Alina, perduti i suoi genitori, è cresciuta in orfanotrofio. Mai avrebbe pensato di dover riprovare da anziana le sensazioni di allora. Come se la guerra fosse tornata a cercarla, quasi alla fine della sua vita, per azzannarla ancora una volta, simile a un mostro che pensavamo sconfitto per sempre e invece rispunta dal pozzo nero. Shmuel Yosef Agnon, fondamentale romanziere ebreo galiziano emigrato in Israele, confidò una volta al giovane Aharon Appelfeld, altro grande narratore che nacque proprio a Černivci nel 1932, anch’egli rifugiato in Palestina dopo essere scampato alla Shoah: «Ogni scrittore deve avere la propria città, il proprio fiume, le proprie strade. Tu sei stato cacciato dalla tua città e dai villaggi dei tuoi padri, e invece di imparare da essi hai imparato dai boschi».

Con Alina e Aleksander la storia cessa di essere una pagina scritta e diventa carne viva, palpitante e dolorosa proprio di fronte a me.
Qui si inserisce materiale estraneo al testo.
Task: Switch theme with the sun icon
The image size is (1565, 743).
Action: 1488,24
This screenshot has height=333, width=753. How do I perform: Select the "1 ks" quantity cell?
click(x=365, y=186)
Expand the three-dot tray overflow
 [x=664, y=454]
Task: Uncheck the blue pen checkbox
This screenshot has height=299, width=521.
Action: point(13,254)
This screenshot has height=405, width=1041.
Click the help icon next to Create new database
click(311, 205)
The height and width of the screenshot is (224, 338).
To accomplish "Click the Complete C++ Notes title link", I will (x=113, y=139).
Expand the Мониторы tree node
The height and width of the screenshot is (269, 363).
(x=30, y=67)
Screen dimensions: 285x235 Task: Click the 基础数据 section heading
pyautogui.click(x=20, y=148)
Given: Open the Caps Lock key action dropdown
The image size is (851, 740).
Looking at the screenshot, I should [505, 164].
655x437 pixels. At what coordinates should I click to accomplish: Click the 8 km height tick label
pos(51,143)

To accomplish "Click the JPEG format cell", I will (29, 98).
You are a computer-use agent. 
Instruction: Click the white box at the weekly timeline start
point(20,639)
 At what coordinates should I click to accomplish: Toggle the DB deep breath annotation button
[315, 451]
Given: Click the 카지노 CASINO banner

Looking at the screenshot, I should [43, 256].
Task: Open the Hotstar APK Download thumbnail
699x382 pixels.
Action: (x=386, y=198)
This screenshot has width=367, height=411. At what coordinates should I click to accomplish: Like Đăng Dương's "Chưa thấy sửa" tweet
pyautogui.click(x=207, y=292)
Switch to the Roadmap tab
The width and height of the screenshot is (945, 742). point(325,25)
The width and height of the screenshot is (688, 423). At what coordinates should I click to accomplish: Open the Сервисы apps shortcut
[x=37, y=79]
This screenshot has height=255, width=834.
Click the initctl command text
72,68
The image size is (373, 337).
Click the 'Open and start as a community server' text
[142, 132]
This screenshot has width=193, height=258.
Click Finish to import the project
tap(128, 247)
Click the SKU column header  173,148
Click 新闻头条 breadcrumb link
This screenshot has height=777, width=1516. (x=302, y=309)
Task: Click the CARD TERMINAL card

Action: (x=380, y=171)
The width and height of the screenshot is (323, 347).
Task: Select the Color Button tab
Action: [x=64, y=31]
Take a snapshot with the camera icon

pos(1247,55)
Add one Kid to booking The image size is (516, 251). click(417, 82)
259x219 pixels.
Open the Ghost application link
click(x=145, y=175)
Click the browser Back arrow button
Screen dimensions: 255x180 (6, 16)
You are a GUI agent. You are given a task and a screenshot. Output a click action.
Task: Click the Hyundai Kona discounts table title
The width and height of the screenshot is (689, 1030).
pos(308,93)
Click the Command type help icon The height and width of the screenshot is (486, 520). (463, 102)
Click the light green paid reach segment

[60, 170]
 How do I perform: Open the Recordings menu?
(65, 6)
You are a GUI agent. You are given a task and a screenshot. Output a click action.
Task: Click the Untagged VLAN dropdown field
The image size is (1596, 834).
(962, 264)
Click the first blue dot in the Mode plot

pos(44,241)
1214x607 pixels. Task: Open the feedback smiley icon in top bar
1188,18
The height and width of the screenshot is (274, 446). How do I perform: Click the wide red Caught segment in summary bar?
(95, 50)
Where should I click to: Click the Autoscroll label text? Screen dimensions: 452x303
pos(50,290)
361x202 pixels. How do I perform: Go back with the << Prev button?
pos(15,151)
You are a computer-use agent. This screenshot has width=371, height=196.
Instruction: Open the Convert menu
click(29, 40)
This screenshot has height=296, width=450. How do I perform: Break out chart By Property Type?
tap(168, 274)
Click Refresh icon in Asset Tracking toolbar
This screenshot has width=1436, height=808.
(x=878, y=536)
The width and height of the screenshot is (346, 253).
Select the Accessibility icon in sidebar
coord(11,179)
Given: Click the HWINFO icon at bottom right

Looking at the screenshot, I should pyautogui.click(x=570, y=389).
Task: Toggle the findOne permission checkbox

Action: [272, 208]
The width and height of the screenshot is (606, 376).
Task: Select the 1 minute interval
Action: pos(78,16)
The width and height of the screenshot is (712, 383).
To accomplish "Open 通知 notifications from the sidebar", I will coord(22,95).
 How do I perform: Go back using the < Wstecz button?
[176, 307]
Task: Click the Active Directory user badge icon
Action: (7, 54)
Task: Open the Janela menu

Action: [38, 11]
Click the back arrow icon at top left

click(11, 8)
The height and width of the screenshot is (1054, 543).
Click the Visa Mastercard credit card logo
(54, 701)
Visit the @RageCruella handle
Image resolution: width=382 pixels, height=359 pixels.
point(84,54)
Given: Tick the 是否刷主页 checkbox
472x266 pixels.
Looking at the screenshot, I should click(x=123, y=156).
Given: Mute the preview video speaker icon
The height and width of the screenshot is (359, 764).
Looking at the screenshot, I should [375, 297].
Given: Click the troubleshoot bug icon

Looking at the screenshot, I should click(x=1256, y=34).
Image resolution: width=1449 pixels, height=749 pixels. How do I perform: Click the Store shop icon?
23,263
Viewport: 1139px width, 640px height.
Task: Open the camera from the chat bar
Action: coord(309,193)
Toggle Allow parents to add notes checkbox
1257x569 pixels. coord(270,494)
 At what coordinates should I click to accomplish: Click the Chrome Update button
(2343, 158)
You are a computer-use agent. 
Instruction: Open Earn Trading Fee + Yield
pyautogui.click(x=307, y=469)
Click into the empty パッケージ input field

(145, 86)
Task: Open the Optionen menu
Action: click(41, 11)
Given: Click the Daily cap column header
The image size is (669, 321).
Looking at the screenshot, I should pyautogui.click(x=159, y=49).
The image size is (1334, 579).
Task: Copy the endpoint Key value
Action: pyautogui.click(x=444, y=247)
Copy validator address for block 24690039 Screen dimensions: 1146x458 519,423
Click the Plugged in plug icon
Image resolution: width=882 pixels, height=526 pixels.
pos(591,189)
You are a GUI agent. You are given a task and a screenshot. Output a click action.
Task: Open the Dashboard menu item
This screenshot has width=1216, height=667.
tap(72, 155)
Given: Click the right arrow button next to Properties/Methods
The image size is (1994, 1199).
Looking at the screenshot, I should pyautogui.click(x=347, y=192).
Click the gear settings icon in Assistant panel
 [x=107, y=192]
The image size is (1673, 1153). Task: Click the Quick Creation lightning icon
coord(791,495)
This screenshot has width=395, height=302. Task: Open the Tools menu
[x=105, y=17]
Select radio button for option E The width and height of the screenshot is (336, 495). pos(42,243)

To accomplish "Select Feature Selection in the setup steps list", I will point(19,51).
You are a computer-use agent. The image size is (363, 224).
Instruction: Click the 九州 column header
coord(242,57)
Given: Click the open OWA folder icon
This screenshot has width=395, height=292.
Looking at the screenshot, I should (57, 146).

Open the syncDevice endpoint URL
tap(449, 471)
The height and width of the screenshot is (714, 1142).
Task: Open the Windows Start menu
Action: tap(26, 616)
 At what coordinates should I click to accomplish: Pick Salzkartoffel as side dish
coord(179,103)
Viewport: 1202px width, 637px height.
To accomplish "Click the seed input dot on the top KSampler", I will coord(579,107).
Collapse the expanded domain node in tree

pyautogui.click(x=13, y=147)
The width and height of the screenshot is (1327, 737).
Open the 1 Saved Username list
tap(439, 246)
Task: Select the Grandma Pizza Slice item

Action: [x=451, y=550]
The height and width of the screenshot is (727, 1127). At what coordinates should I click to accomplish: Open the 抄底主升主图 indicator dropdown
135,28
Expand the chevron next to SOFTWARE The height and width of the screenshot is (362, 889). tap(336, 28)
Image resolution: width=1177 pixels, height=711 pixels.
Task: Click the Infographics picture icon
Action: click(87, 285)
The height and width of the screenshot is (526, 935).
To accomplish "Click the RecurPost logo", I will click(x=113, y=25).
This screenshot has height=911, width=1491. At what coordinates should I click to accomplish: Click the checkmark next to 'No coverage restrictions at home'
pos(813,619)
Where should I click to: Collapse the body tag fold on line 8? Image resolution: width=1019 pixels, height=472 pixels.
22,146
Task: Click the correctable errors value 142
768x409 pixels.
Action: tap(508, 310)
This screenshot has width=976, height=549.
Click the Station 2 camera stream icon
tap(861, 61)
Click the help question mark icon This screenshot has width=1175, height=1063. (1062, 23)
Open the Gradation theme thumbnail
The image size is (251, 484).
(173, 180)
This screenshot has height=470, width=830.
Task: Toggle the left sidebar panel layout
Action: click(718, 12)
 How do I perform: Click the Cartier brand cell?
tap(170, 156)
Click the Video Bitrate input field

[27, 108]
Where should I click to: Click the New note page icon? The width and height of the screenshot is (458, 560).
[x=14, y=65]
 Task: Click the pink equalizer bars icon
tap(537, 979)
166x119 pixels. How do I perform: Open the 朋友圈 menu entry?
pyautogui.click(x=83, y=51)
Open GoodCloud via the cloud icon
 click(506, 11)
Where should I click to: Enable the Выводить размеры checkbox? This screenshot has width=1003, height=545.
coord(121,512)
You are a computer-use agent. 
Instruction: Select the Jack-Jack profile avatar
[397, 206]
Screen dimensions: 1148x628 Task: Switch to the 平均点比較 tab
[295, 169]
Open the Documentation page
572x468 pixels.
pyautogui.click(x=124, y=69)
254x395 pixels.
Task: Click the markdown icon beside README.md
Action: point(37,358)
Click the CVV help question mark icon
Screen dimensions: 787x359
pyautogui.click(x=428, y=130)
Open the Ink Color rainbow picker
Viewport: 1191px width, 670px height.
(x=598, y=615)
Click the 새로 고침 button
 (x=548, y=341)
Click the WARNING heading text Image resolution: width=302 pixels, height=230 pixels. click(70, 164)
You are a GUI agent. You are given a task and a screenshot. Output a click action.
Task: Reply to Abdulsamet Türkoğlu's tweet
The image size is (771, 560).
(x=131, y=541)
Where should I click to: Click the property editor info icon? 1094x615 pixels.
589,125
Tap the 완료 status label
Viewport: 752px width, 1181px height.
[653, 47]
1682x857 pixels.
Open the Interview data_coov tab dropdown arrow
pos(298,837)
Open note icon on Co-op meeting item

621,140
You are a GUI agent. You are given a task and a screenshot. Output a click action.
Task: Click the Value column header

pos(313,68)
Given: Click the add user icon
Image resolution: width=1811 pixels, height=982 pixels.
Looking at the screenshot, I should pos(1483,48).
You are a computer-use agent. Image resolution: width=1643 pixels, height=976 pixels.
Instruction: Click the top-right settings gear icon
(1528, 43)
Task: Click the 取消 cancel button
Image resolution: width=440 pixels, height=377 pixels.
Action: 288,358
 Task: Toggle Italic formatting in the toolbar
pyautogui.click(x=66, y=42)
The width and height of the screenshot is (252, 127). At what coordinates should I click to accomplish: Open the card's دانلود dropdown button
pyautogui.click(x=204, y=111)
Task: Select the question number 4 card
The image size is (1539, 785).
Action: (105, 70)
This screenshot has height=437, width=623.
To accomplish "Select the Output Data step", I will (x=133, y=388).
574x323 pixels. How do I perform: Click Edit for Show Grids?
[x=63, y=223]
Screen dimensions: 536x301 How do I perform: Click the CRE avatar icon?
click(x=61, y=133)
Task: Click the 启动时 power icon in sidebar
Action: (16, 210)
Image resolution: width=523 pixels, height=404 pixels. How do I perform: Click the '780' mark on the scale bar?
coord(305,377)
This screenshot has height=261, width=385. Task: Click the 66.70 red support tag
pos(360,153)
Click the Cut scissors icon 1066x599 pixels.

All’inizio della nostra breve conversazione, seduti sulla panchina del cortile dove i volontari regalano scatolette di tonno e kit igienico-sanitari, avevo bisogno dell’interprete, dall’ucraino all’inglese fino all’italiano, ma c’è stato un momento in cui gli occhi di Alina mi hanno rivelato l’essenziale. È stato quando le ho chiesto se volesse tornare nella sua casa distrutta. Mi ha guardato fisso e ha cominciato a piangere parlandomi in ucraino: pur non comprendendo ciò che diceva, capivo tutto. La piccola orfana giocava ancora dentro i suoi occhi acquosi.